(Exercise) The records beneath should be printed exactly, and the pictures are to be left out.

Stored data
———
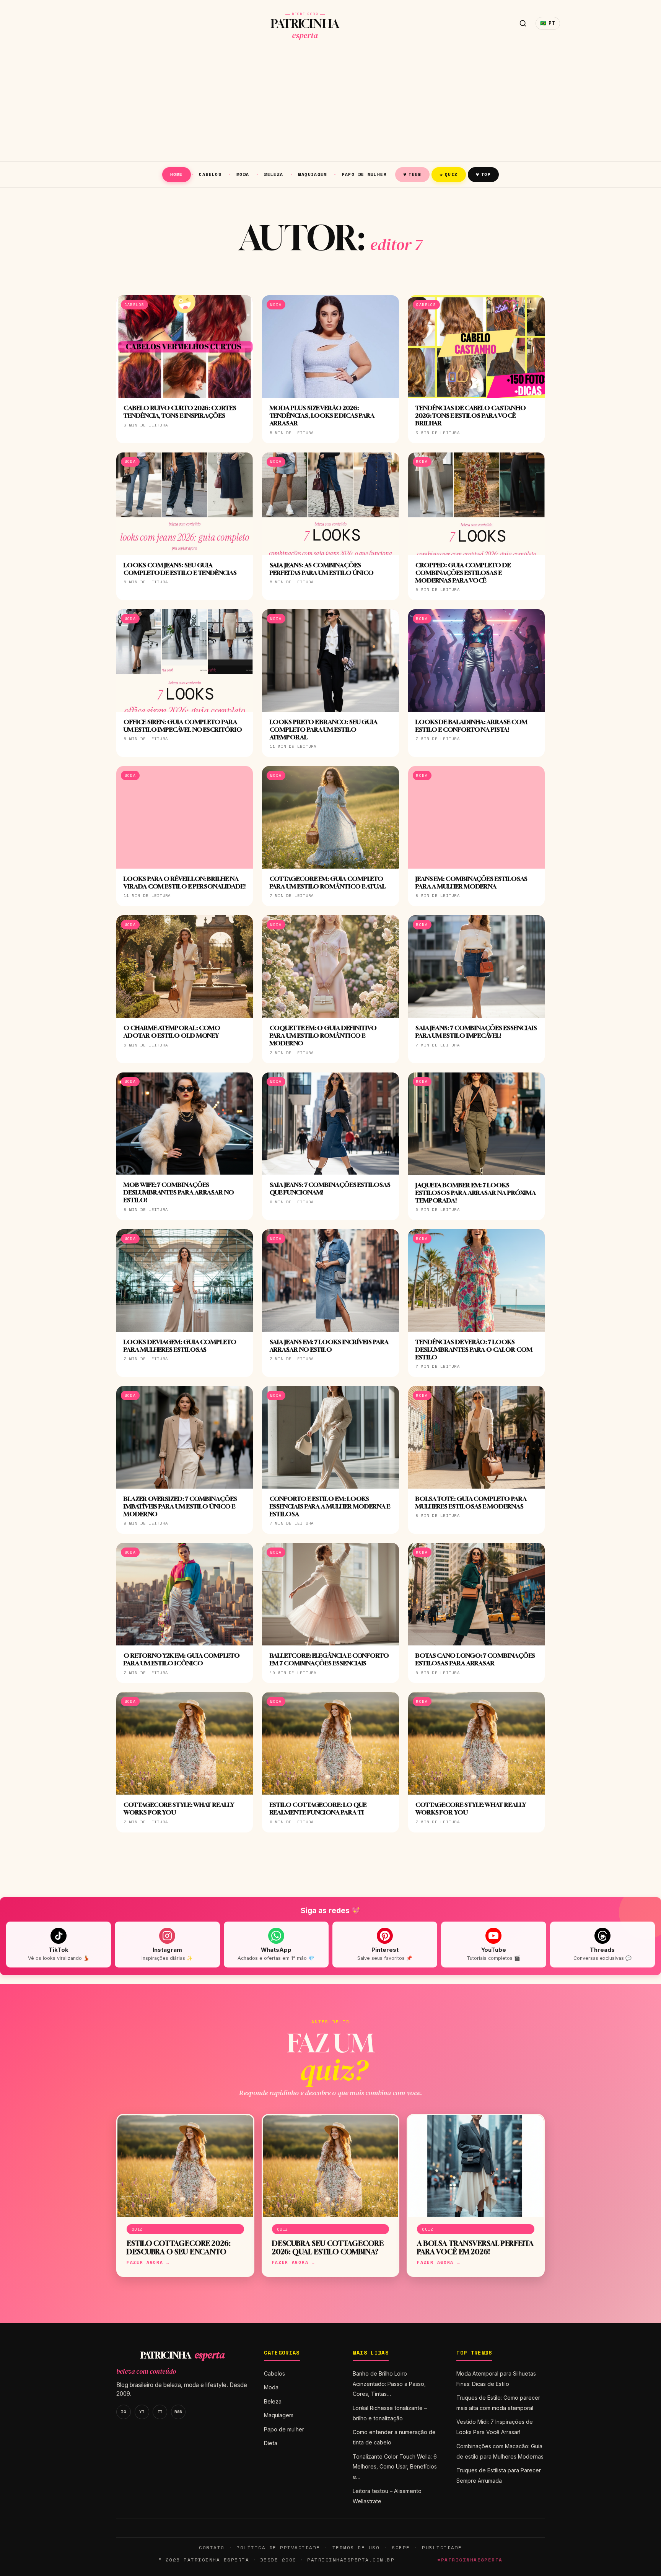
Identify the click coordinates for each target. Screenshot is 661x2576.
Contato (211, 2547)
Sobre (401, 2547)
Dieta (270, 2443)
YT (141, 2411)
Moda (242, 174)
———
(Your solution)
Identify the click coordinates for each target. Screenshot is 661x2576.
Contato (211, 2547)
Sobre (401, 2547)
Dieta (270, 2443)
YT (141, 2411)
Moda (242, 174)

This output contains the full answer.